My own dad was more a jokester; a fun, benign figure we loved, teasing us as we grew up, who left it to my tiger mum to make sure we were in line with academic demands. Which means that I largely didn't grow up with thoughtful and fruitful conversations. My mum is an SJ and (I am biased but yes) one does not generally get thoughtful conversations from them. Life was structured and orderly. We were fed well, slept well, sheltered, and protected. Only in my later teens when somehow I'd miraculously grown an independent mind (I'm thinking now it might be my voracious reading and my RG background that did this) that I'd started to argue or bring topics up with my dad. Daddy, you should have talked to me more as a child.

*But failing a good language environment, READING is the perfect substitute once literacy is achieved. I will vouch for the power of reading till the day I die. Sometimes, the quality of a person who reads versus one who doesn't is almost tangible on the first meeting -- it's about nuance, it's about perspective, it's about depth of thought. Please everyone, read for your own good. It's very, very hard to develop these qualities otherwise.

*Honesty is always the best policy.

I keep returning to this. Because the longer I live, the more I see that presenting someone with your truth is according them the highest respect. When you're truthful with someone, you're telling them, I trust you, I believe you will understand my perspective, I believe you and I are both mature and intelligent enough to come to a compromise if not an agreement. True enemies are truthful and open with each other, it borders on a strange friendship -- classic fictional example: Professor X and Magneto.

We all gravitate to persons who are real, genuine, and sincere.

*But to be sincere and truthful requires courage.

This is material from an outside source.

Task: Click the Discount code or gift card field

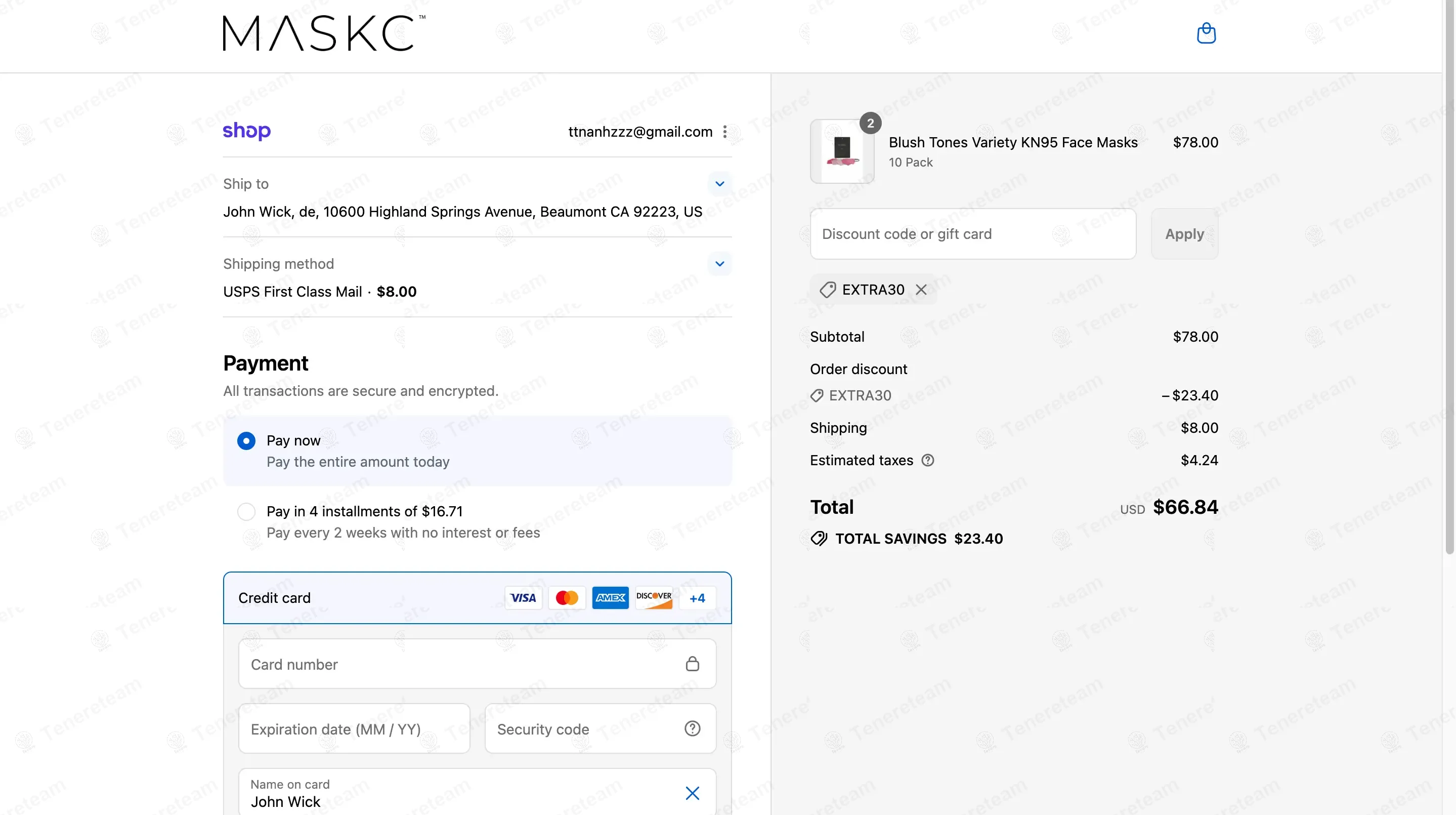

The prerequisite quality for many other qualities.



Pray for courage, S. Today, and every day.

Thursday, March 02, 2017


there is a bts + hogwarts!au tag that is healthy and alive --
omg there is no end to the wonders of this fandom. 💜

Some of the best bits that I've come across on tumblr:

* Jin has a wand made of rosewood and it's almost as pretty as Jin is. It's a surprisingly sassy wand and it will backfire if Jin doesn't wax it at least once a week; yes, the other boys make fun of him for this.
* Taehyung and Jimin are the biggest f-ing pranksters at the school, and are currently in possession of the marauder's map -- omg you guys, 95-liner shenanigans with magic.
* Taehyung's patronus is a dolphin; it's really cute and sometimes he will cast a patronus charm just so he can have a study buddy.
* Taehyung and Hoseok are the Hufflepuff beaters and are a deadly duo in spite of their bubbly personalities
* All the boys are still really tight after graduation and meet up at Hogwarts at least twice a year to catch up.
* Yoongi travels all around the world for his auror work. Sometimes he will run into Taehyung training dragons in Norway, or watch Jungkook's pro-quidditch game in Egypt, or find Namjoon studying shaman meditation in Tibet, or see Hoseok researching the properties of mystical plants in the Amazon.

---

On real-life:
one last day at Rehab clinic and am off to the preschools!

My work team is giving a going-away lunch tomorrow and some of my friends have taken to pretend-sob when they see me in between therapy sessions. At which I go, "Please ah, don't make me sad about this!" And it's not as though I'll never set foot in KK again. It's just I'm on a very long project. I'm sure someone will sabo with a "speech! speech!" tomorrow -- but unconsciously, I've already carved out one in my head.

I have realised I love everyone on this team. Therapists are generally awesome people, I guarantee you. Even if you have a random mean, evil outlier, this person is completely and utterly weighed out by everyone else's sunshine that his evil vibe usually doesn't stretch out very far. Or maybe it's me with rose-tinted glasses again.

Oh well, S, I hope you always have those rose-tinted glasses to turn to, especially for those days that are not so pretty.